Document passage:
* start *
Your October Creativity Mini-Challenge + New, Exclusive Short Story by Me!
+ A quick, 5-minute creative hit to kick off your weekend
Hello, Protagonists! In this post, you’ll find:
🤓 What I’m Reading This Week
🎉 5-minute Creativity Mini-Challenge
✍🏼 A new short story by me (published exclusively here on CREATIVE. INSPIRED. HAPPY)
🤓 What I’m Reading This Week
All the Colors of the Dark by Chris Whitaker - this is a heavy book so you have to be in the right headspace for it (it’s about a serial killer who abducts teenagers in a small, impoverished town), but Whitaker writes in that slower, literary-meets-commercial pace that seems to be rarer these days (because of people’s shortened attention spans), and I’m enjoying the different rhythm of this novel. His other novel, We Begin at the End, was painfully beautiful, so I was eager to read his new one.
* end *
Material shown:
* start *
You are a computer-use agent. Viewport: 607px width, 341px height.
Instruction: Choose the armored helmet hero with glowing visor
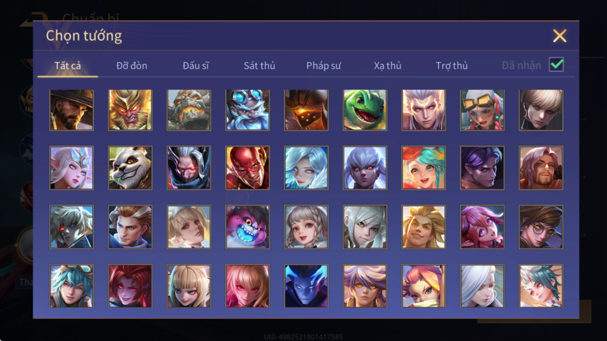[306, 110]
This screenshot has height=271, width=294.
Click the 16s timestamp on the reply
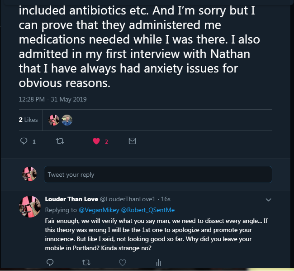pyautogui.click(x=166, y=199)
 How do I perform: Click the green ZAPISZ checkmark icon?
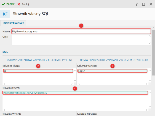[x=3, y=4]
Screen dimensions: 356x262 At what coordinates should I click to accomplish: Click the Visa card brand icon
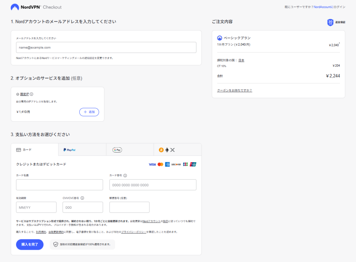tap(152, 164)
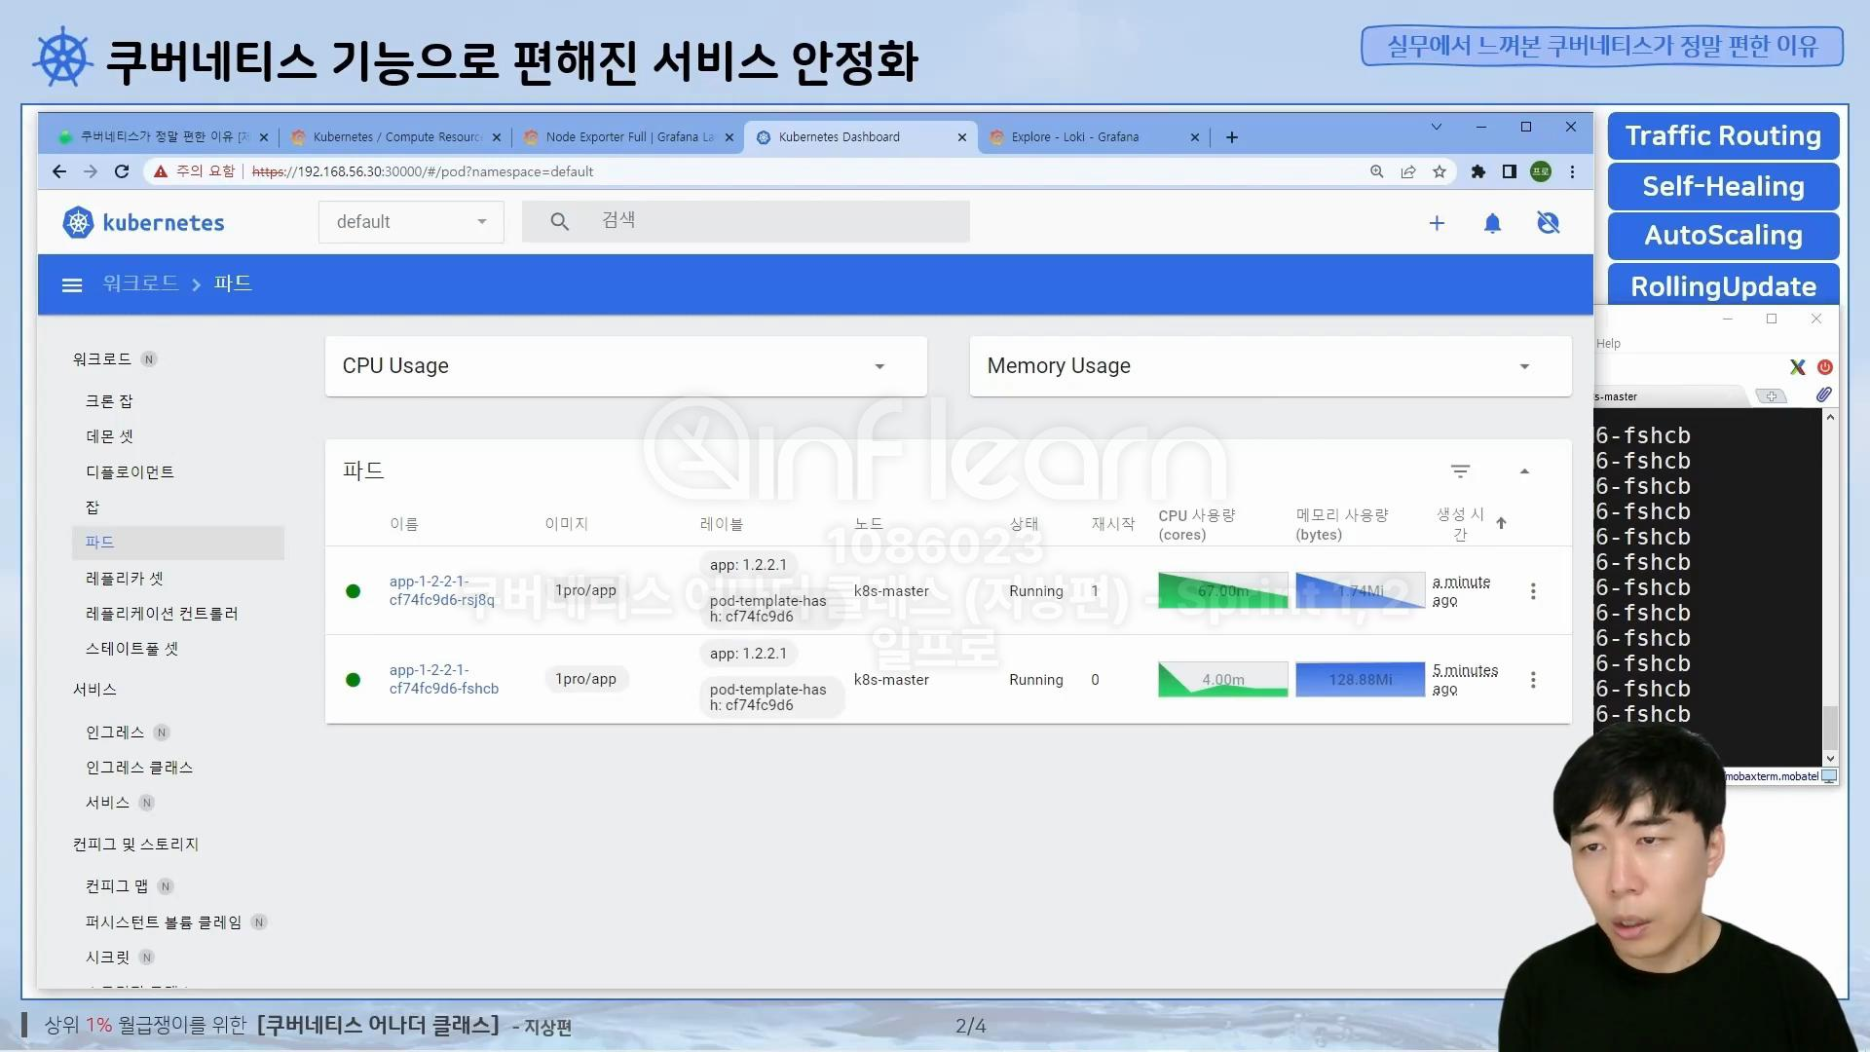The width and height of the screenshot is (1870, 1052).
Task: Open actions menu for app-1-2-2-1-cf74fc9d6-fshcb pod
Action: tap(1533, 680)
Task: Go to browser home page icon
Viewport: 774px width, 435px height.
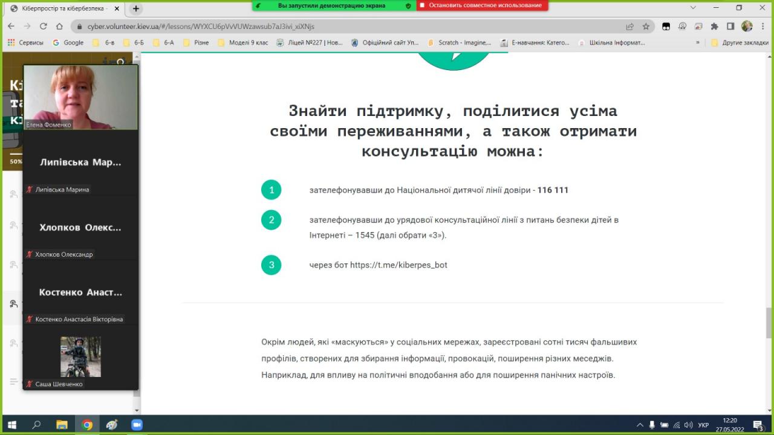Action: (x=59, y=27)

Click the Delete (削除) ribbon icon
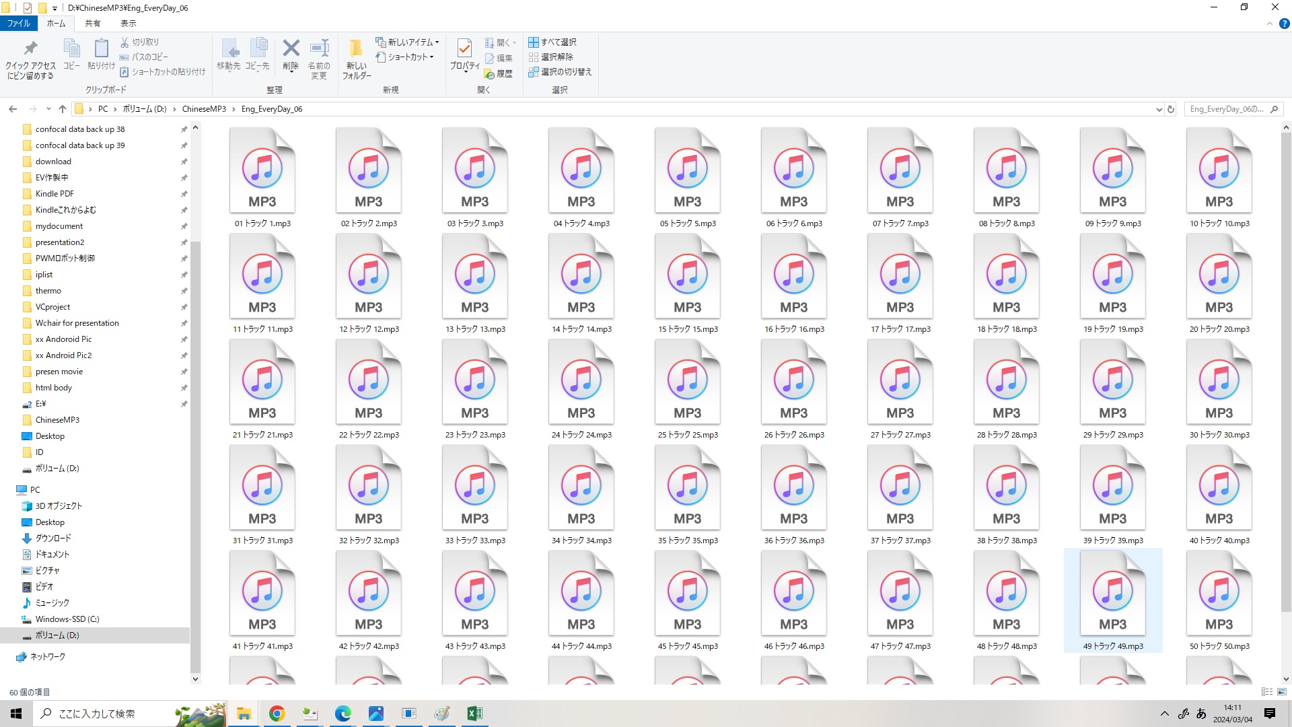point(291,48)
* end *
Actions to take:
(a) In the newsletter post, what is the title of Chris Whitaker's other novel that the writer mentions?
(b) Translate this sentence from the newsletter post into Spanish: "His other novel, We Begin at the End, was painfully beautiful, so I was eager to read his new one."

Response list:
(a) We Begin at the End

(b) Su otra novela, We Begin at the End, era dolorosamente hermosa, así que tenía muchas ganas de leer la nueva.